## Records
━━━━━━━━━━━━━━━━

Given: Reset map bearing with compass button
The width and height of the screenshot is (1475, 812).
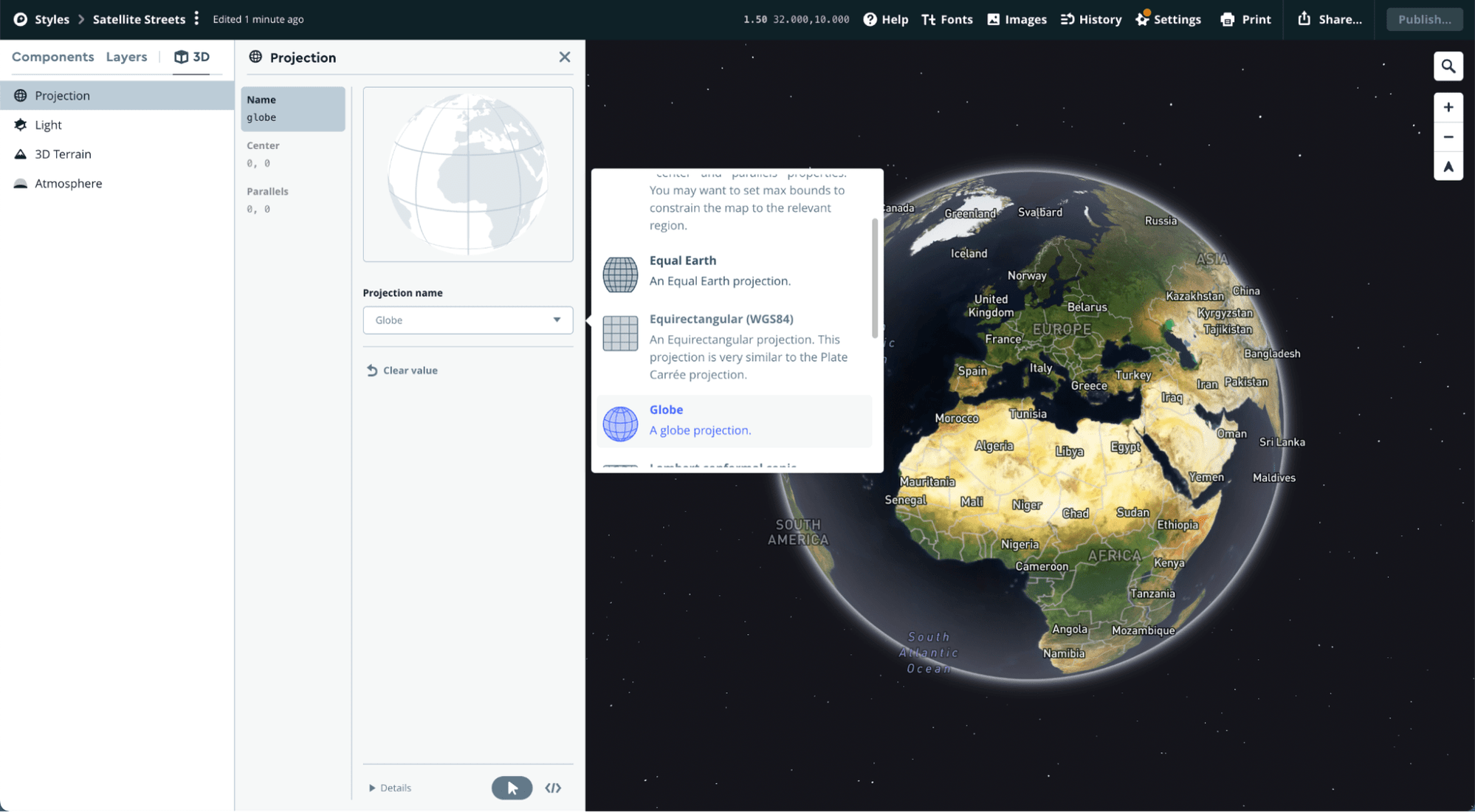Looking at the screenshot, I should tap(1448, 166).
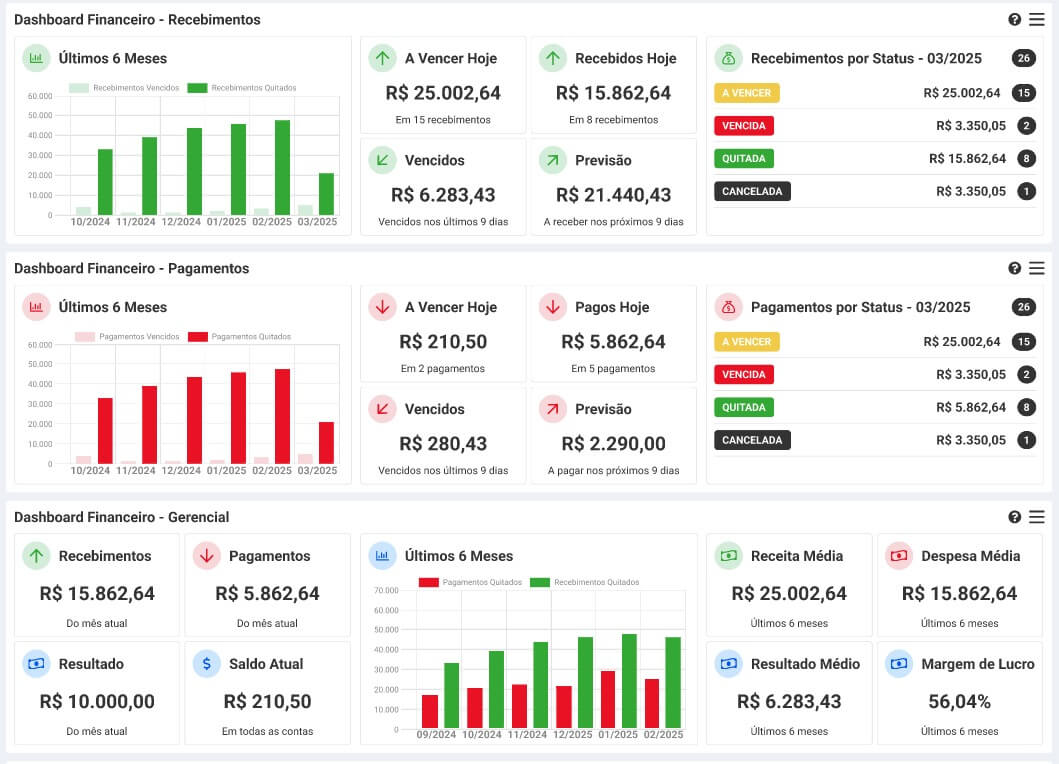Click the CANCELADA status label in Pagamentos
This screenshot has width=1059, height=764.
coord(752,440)
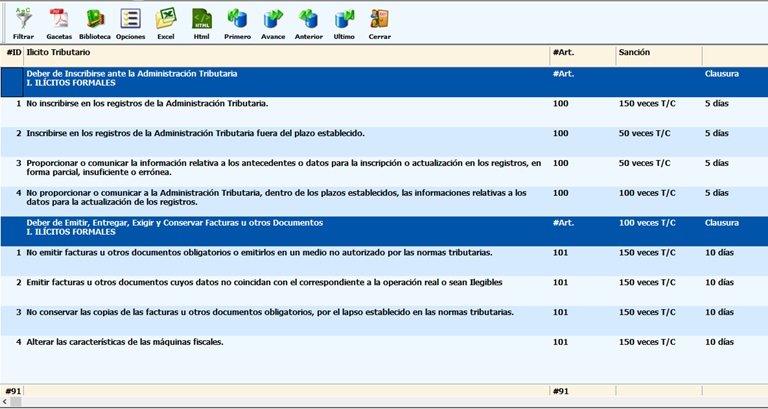Screen dimensions: 768x409
Task: Export data with the Excel icon
Action: (x=166, y=18)
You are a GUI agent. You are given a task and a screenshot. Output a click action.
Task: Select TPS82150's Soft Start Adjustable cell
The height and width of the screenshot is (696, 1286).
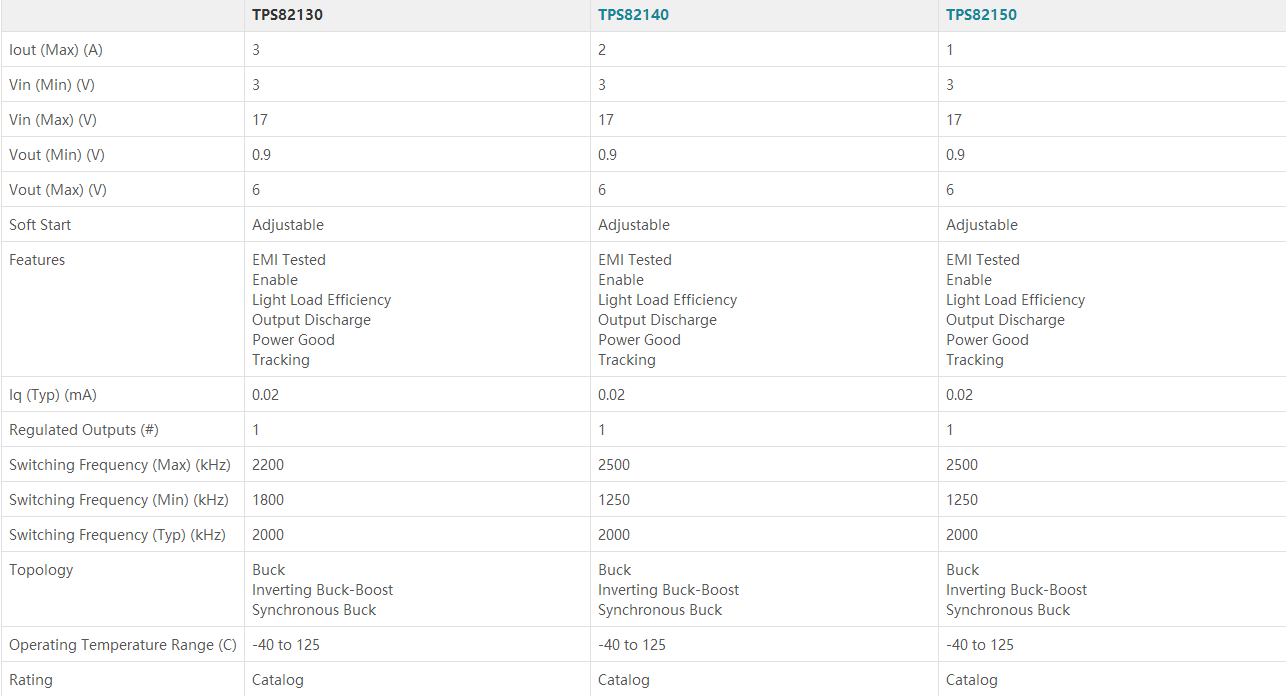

━━━━━━━━━━━━━━━━

Reproduce every line of the data above verbatim, omitting the pictures.

## Exercise answer
Given: Reset map bearing with compass button
The width and height of the screenshot is (1475, 812).
Looking at the screenshot, I should tap(1448, 166).
Click the CANCELADA status label in Pagamentos
This screenshot has width=1059, height=764.
coord(752,440)
Screen dimensions: 768x409
Task: Export data with the Excel icon
Action: (x=166, y=18)
You are a GUI agent. You are given a task and a screenshot. Output a click action.
Task: Select TPS82150's Soft Start Adjustable cell
The height and width of the screenshot is (696, 1286).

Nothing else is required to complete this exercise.